DL Seminar | Inside the Internet
Individual reflections by George Pomar, Brandt Beckerman, and Jesse Zhu (scroll below).
By George Pomar
Tejas Narenchania (pictured above) is an assistant professor of Law at UC Berkeley and Nick Merill is the director of the Daylight Lab at the UC Berkeley center for long-term cybersecurity. Together they presented Inside the Internet, a book that they are co-writing.
Setting the Stage
Tejas starts the talk by setting the stage for how the internet works. Under the old system in the early 2000s, if Jane wanted to communicate with Joe, she would first go to her ISP who would then hand off to a tier 2 provider, then a tier 1 provider, then a different tier 1 provider then another tier 2 provider, then to an ISP who finally connects Jane with Joe.
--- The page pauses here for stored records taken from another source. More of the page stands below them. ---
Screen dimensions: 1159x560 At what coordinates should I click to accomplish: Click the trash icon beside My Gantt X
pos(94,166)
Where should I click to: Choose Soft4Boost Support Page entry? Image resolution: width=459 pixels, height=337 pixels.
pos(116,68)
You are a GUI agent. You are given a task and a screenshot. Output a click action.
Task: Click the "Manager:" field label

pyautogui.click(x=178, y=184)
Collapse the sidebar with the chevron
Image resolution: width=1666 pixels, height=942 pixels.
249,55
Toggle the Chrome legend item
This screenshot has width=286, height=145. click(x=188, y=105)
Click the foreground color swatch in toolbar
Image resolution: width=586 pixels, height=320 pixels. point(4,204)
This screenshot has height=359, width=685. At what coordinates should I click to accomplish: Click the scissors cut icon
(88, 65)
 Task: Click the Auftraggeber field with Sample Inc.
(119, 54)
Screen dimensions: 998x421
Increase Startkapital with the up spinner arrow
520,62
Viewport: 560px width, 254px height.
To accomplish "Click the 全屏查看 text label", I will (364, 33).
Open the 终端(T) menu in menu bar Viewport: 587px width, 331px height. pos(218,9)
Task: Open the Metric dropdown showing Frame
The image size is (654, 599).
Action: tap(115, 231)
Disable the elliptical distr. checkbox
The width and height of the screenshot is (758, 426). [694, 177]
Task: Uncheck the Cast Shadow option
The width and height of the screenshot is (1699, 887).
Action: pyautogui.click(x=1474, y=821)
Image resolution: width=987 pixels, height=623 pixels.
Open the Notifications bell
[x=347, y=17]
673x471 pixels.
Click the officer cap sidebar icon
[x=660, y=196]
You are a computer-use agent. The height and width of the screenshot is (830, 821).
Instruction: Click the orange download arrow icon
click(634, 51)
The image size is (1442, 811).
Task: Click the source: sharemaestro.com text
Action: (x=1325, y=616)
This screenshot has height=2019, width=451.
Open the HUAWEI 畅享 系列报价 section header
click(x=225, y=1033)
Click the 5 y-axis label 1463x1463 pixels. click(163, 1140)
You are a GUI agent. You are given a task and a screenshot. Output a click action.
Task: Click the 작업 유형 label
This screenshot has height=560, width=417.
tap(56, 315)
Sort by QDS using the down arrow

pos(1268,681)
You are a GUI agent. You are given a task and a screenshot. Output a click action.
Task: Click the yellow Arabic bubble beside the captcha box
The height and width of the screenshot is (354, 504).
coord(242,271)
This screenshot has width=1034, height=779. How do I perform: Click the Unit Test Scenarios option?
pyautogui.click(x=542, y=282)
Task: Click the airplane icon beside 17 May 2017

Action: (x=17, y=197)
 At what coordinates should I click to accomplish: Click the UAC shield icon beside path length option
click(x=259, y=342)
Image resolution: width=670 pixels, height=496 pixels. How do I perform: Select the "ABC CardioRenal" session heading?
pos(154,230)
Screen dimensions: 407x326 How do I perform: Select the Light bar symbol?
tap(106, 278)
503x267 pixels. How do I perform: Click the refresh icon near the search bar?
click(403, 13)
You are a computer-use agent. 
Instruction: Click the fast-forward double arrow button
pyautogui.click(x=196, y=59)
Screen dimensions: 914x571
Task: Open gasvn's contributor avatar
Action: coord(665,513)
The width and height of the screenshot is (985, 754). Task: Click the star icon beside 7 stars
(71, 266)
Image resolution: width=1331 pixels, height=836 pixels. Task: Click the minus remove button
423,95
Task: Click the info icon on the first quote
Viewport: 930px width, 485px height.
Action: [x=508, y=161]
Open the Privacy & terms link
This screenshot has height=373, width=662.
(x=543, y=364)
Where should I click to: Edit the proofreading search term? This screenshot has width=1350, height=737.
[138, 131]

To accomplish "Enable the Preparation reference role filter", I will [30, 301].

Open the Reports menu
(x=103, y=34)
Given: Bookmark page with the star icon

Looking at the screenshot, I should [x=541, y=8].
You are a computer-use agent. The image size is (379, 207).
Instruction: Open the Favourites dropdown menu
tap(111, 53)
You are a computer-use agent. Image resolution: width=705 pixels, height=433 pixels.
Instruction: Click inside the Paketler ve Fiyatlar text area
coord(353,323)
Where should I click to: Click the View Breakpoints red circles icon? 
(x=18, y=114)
This is the old, decentralized story and there are two problems with this structure. One is latency, which becomes more important with the rise of web 2.0 and e-commerce. The other problem is security. DDoS (distributed denial of service) attacks become increasingly common and in 2000, a 16-year-old is able to take down the biggest and most well-known sites on the internet. As a result, we get CDNs (Content Delivery Networks) which address both problems. CDNs reduce latency by distributing content across a network of geographically dispersed servers and CDNs improve security by offering a wider view into internet traffic and using it to identify that which is malicious.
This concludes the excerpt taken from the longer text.